Data provided ▸
⁂
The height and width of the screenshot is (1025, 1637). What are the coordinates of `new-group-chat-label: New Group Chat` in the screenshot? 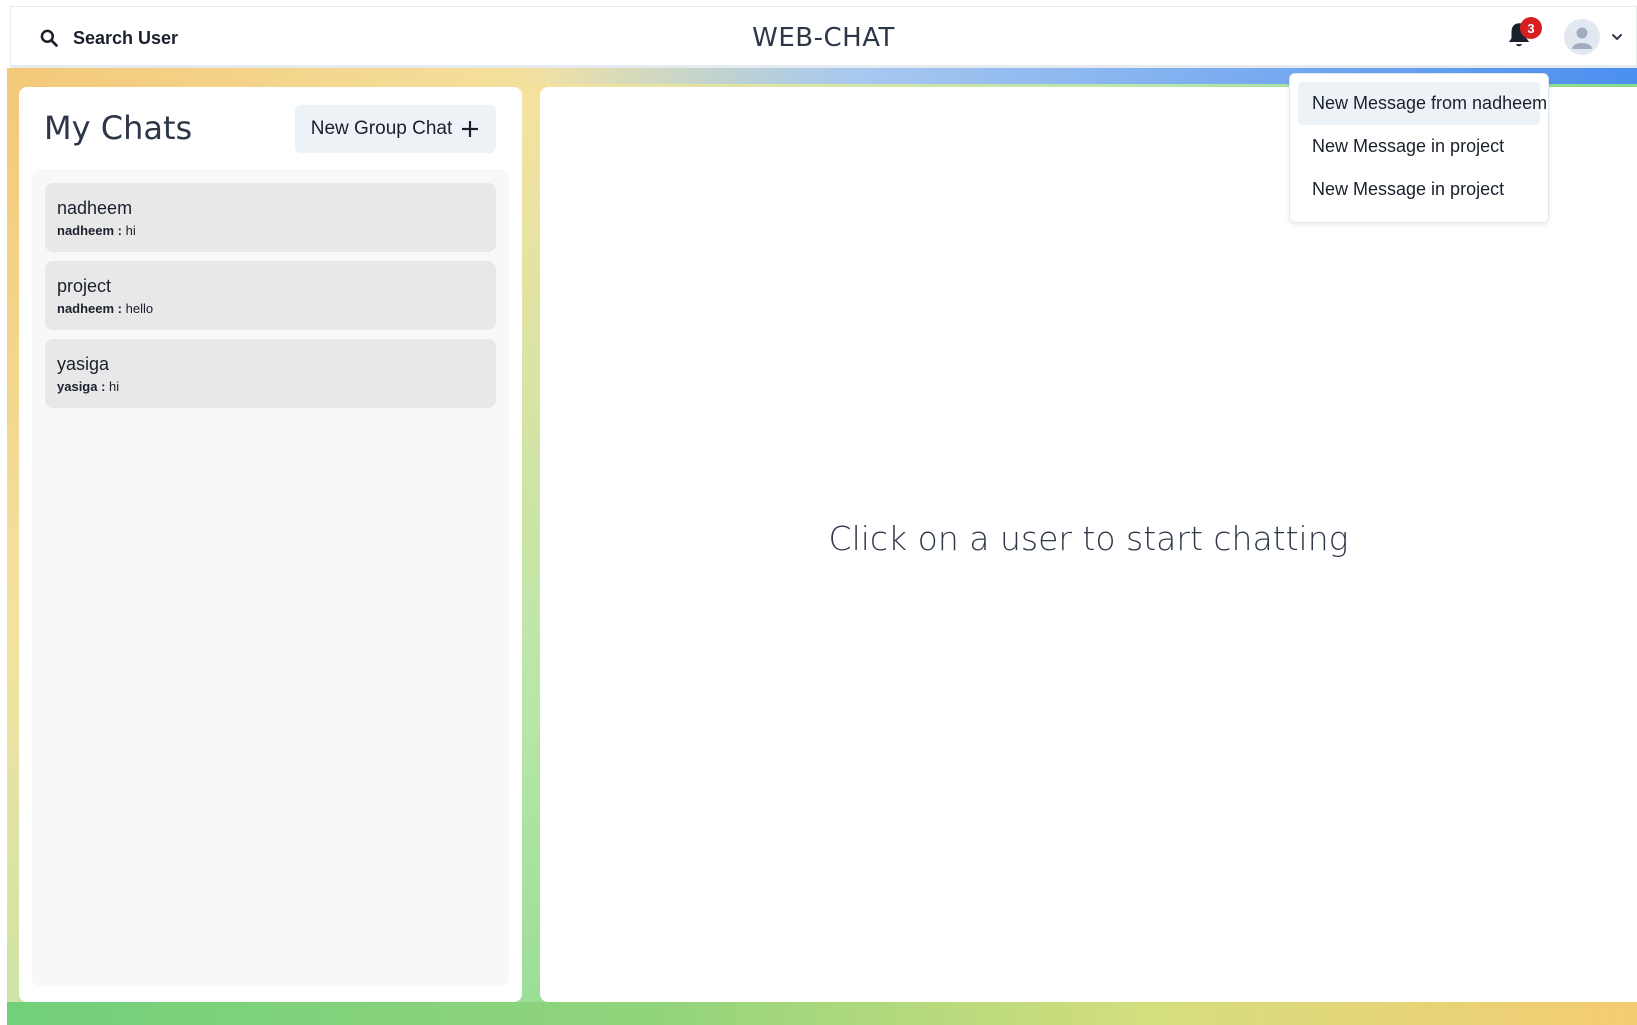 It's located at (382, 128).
⁂
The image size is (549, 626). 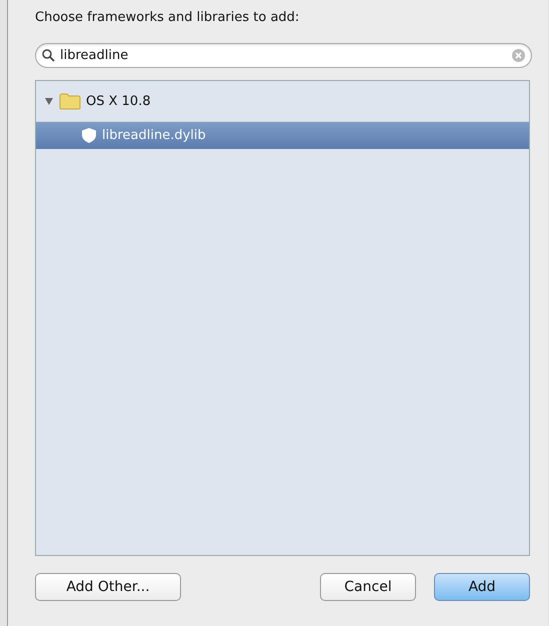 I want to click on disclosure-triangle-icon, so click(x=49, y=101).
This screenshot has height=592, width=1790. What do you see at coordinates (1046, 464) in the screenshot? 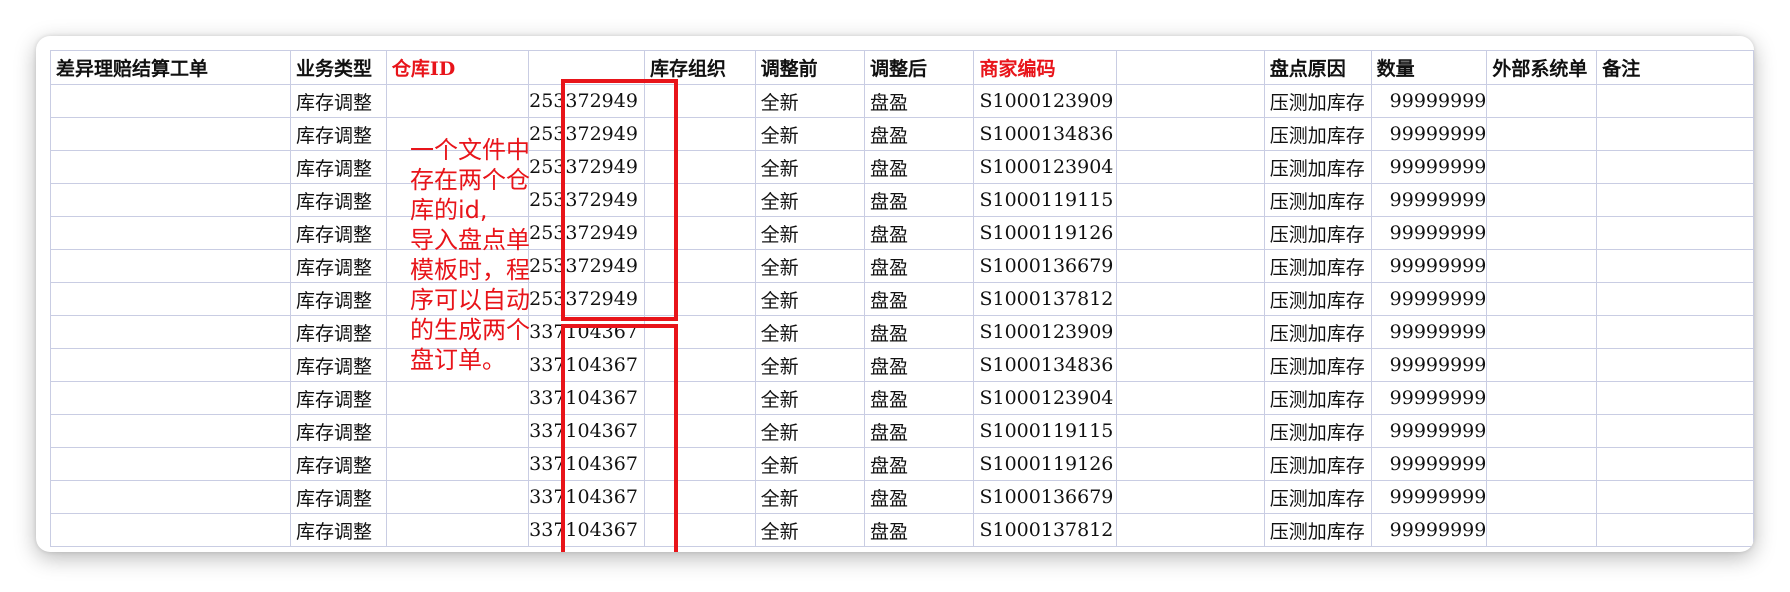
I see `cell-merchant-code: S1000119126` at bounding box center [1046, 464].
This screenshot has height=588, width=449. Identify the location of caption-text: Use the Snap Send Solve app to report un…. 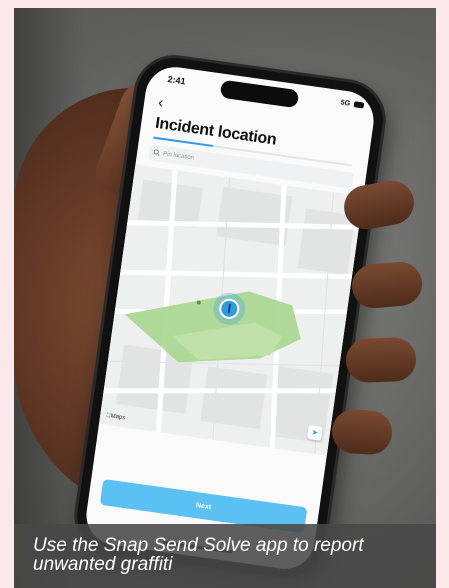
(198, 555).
⁂
Exercise ▸
Recast the part of the material that opens with the line containing "This screenshot has height=588, width=449." and closes with the line containing "(198, 555)." as a Markdown table with the columns Row and Line, one row per line and blank lines omitted. Leave the pictures out of the answer.

Response ▸
| Row | Line |
|---|---|
| 1 | This screenshot has height=588, width=449. Identify the location of caption-text: Use the Snap Send Solve app to report un….  |
| 2 | (198, 555). |